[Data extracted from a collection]
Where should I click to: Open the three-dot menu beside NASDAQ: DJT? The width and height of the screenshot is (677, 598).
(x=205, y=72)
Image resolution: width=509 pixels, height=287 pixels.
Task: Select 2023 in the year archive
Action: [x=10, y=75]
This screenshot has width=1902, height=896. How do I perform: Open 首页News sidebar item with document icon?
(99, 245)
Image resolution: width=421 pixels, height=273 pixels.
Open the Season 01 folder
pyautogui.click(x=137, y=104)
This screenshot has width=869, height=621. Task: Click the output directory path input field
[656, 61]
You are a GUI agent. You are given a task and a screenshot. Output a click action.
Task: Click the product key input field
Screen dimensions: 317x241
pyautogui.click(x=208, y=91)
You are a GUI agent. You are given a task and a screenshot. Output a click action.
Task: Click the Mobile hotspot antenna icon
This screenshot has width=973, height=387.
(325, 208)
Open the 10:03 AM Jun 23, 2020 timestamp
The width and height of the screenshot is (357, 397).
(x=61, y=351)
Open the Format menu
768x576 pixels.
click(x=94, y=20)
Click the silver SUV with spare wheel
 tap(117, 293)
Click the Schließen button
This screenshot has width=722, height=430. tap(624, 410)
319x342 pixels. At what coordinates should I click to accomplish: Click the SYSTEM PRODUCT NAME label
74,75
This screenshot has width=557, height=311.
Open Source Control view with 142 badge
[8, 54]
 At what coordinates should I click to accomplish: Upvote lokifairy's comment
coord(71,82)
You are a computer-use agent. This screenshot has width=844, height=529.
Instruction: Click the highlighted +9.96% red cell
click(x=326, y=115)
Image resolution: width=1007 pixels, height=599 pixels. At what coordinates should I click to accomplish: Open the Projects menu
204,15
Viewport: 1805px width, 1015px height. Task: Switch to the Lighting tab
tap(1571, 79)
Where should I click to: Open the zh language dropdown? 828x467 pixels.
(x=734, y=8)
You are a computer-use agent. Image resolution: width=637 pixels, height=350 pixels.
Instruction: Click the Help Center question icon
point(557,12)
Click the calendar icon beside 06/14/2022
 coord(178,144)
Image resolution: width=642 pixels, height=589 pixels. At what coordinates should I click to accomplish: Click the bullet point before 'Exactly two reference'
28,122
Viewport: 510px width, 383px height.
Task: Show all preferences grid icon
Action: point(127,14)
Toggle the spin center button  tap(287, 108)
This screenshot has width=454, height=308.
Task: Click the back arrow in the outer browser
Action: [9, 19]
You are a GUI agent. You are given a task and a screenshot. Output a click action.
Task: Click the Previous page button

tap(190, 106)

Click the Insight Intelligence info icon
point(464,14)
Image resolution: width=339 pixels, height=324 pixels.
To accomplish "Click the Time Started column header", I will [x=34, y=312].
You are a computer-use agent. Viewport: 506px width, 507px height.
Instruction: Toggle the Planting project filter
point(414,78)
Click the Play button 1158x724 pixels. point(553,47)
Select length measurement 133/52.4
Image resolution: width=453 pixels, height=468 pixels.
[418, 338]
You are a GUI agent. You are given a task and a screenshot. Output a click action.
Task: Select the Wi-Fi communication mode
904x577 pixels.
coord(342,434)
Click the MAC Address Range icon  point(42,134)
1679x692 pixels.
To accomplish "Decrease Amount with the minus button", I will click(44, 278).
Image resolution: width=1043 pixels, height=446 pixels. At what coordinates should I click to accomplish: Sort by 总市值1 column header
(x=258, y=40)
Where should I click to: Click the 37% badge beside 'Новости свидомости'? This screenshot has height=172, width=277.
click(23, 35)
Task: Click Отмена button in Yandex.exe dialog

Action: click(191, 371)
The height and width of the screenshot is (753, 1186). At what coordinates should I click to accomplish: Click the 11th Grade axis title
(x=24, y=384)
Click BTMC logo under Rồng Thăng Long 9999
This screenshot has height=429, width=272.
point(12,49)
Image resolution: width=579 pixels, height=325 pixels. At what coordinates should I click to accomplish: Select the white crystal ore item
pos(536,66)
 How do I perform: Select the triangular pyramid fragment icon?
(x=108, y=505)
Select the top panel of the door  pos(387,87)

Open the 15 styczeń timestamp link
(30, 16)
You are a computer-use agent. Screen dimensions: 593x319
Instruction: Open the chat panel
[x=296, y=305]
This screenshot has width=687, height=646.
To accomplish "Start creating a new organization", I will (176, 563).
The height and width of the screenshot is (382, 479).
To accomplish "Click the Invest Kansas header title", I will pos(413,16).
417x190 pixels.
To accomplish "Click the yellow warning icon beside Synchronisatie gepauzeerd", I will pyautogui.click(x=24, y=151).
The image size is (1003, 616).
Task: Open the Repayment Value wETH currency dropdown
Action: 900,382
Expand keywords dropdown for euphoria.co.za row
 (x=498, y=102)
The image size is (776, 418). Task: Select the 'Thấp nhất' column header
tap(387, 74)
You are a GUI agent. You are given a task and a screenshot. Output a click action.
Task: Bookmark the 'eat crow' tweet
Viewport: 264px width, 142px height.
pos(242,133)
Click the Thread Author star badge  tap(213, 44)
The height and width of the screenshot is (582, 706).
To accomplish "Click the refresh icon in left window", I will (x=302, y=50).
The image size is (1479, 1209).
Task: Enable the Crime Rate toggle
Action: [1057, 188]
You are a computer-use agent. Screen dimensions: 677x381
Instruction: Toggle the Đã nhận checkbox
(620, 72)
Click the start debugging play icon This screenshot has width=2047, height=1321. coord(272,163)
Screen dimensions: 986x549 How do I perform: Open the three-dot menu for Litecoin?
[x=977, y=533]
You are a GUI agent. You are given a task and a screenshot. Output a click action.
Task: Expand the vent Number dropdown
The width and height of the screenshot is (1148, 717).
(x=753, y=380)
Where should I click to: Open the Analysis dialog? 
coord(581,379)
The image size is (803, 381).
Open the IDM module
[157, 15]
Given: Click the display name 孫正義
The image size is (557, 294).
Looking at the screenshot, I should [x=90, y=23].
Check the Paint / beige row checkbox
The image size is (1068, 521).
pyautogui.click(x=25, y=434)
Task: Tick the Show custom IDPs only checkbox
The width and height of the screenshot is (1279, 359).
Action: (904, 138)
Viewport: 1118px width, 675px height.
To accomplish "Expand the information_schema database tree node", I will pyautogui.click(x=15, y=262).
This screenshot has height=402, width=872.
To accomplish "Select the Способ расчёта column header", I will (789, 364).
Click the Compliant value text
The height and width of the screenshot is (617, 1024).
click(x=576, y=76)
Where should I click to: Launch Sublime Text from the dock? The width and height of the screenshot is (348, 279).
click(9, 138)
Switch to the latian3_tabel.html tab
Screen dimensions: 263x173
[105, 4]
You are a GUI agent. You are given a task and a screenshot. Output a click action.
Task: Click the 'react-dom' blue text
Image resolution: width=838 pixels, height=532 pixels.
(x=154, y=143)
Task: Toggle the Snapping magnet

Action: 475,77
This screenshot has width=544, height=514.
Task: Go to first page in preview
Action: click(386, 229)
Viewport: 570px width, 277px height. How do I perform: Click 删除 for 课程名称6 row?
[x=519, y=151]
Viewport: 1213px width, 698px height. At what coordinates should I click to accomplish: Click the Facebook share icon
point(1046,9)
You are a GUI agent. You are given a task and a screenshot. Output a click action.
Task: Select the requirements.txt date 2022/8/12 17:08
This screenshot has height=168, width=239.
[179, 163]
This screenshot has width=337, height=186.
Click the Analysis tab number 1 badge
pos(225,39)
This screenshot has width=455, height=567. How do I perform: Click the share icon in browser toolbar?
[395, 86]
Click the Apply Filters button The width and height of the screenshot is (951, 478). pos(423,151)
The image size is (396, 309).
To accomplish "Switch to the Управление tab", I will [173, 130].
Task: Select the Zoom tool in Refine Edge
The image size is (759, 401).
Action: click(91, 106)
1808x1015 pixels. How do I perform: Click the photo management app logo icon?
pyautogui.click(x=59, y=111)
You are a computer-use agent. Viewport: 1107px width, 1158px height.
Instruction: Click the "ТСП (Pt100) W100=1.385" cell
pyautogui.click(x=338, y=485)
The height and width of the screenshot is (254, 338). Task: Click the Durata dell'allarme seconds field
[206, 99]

■ WHAT THE TASK ASKS
Wherever the word "computer" appears in the data, return the whole line.

■ FINISHED TASK
You are a computer-use agent. This screenshot has width=844, height=529.
You are a computer-use agent. Image resolution: width=637 pixels, height=350 pixels.
You are a computer-use agent. Viewport: 506px width, 507px height.
You are a computer-use agent. Screen dimensions: 593x319
You are a computer-use agent. Screen dimensions: 677x381
You are a computer-use agent. Viewport: 1107px width, 1158px height.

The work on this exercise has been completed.